When product 1 (Coke) was under promotion but product 2 (Pepsi) was not under promotion?
When product 1 (Coke) was not under promotion but product 2 (Pepsi) was under promotion?
When neither product was under promotion?
sum(store.df$p1prom == "True" & store.df$p2prom == "True", na.rm=TRUE)
## [1] 1616
sum(store.df$p1prom == "True" & store.df$p2prom == "False", na.rm=TRUE)
## [1] 256
sum(store.df$p1prom == "False" & store.df$p2prom == "True", na.rm=TRUE)
## [1] 176
sum(store.df$p1prom == "False" & store.df$p2prom == "False", na.rm=TRUE)
## [1] 32
Q5b. Express Q5a as in percentages.
sum(store.df$p1prom == "True" & store.df$p2prom == "True", na.rm=TRUE)/nrow(store.df)*100
## [1] 77.69231
sum(store.df$p1prom == "True" & store.df$p2prom == "False", na.rm=TRUE)/nrow(store.df)*100
## [1] 12.30769
sum(store.df$p1prom == "False" & store.df$p2prom == "True", na.rm=TRUE)/nrow(store.df)*100
## [1] 8.461538
sum(store.df$p1prom == "False" & store.df$p2prom == "False", na.rm=TRUE)/nrow(store.df)*100
## [1] 1.538462
Q5c. Write R code to calculate the average price of product 1 (Coke) and product 2 (Pepsi) when both were under promotion.
Q5d. Write R code to calculate the average price of product 1 (Coke) and product 2 (Pepsi) when neither of them was under promotion.
Q5e. Write R code to calculate the average price of product 1 (Coke) and product 2 (Pepsi) when only one of them was under promotion.

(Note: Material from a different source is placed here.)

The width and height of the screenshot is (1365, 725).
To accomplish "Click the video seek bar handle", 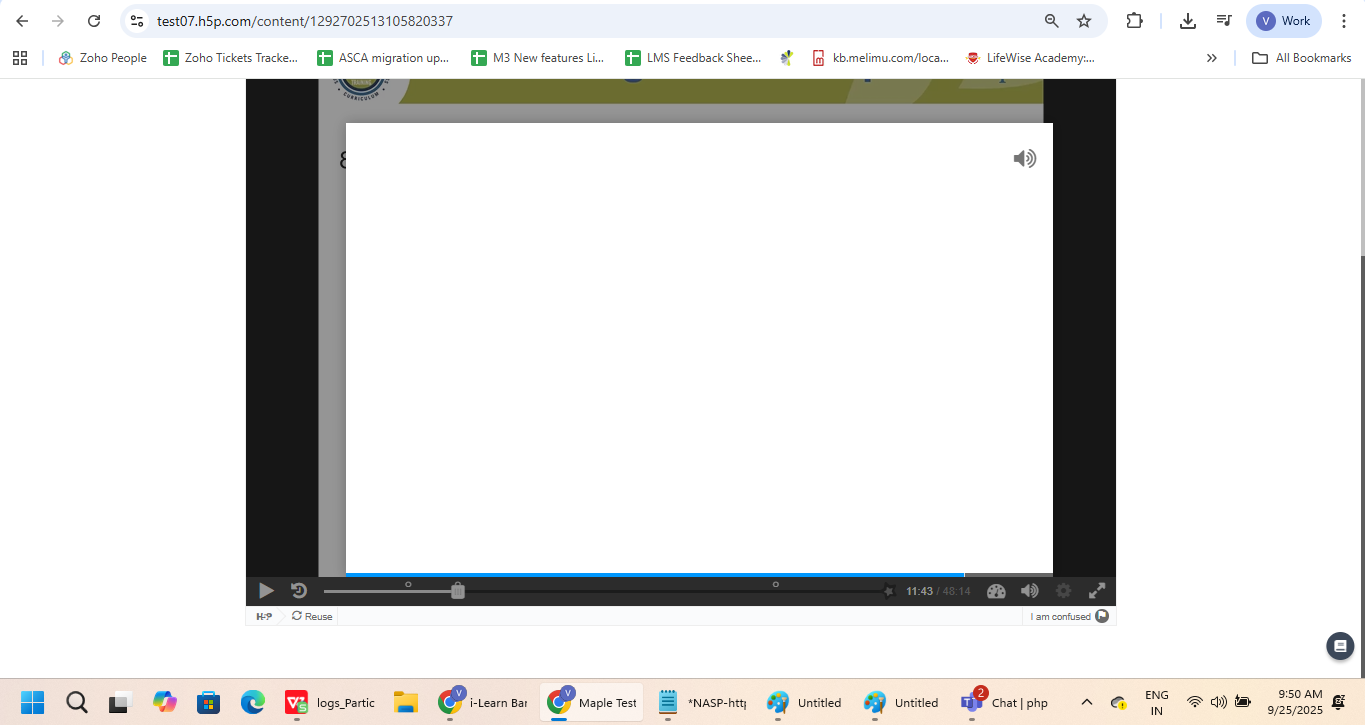I will click(x=457, y=591).
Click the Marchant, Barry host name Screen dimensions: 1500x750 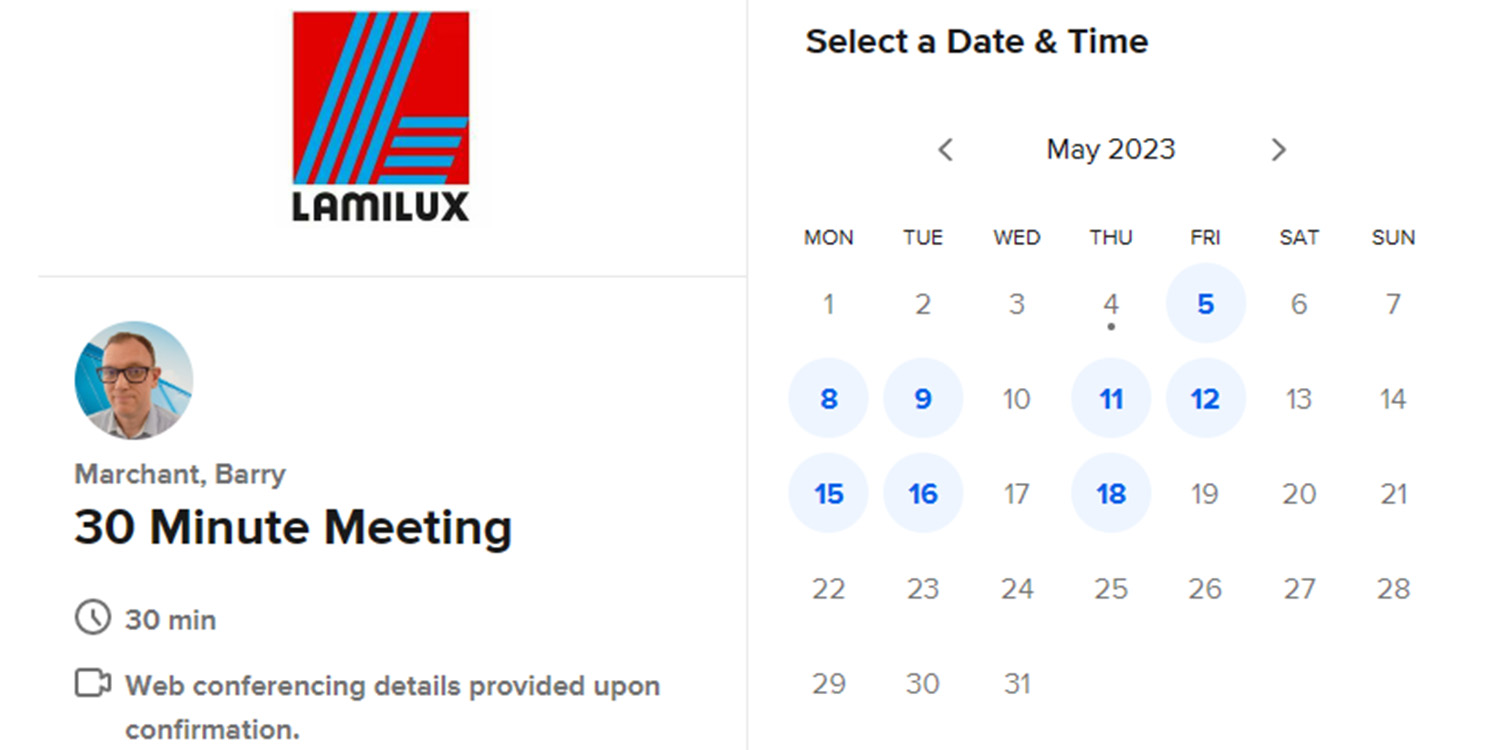click(x=180, y=473)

aggregate(store.df$p1price, by=list(store.df$p1prom, store.df$p2prom), FUN=mean)
## Group.1 Group.2 x
## 1 True True 2.543342
## 2 False True 2.524659
## 3 True False 2.561484
## 4 False False 2.568125
aggregate(store.df$p2price, by=list(store.df$p1prom, store.df$p2prom), FUN=mean)
## Group.1 Group.2 x
## 1 True True 2.700891
## 2 False True 2.703068
## 3 True False 2.691953
## 4 False False 2.671250
Q6. Analyze the above numbers. Think like a Senior Manager. Prepare a list of qualitative insights on the “Effect of Promotions on Sales” of Coke and Pepsi, to be shared in class.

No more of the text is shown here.